SOURCE DATA:
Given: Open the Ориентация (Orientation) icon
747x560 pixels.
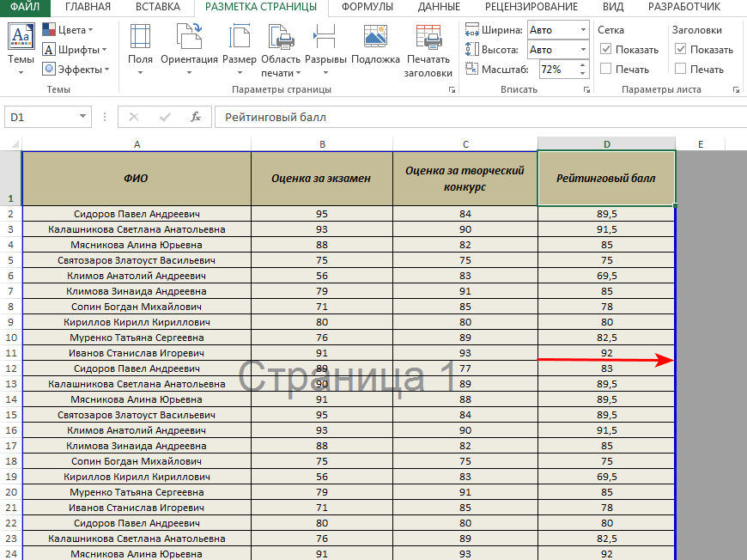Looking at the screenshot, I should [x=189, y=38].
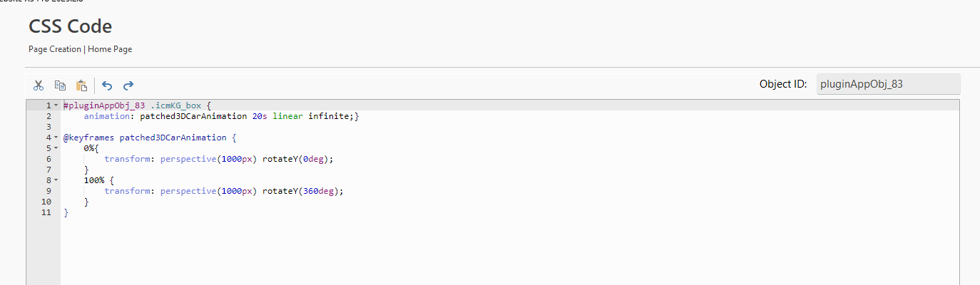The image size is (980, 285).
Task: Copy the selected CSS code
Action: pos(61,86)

PROBLEM STATEMENT:
Transcribe the whole listing exactly as it stands, apart from the pictures.

REPLY TO THE TASK:
Given: Open the Ориентация (Orientation) icon
747x560 pixels.
Looking at the screenshot, I should [x=189, y=38].
The image size is (980, 285).
Task: Copy the selected CSS code
Action: pos(61,86)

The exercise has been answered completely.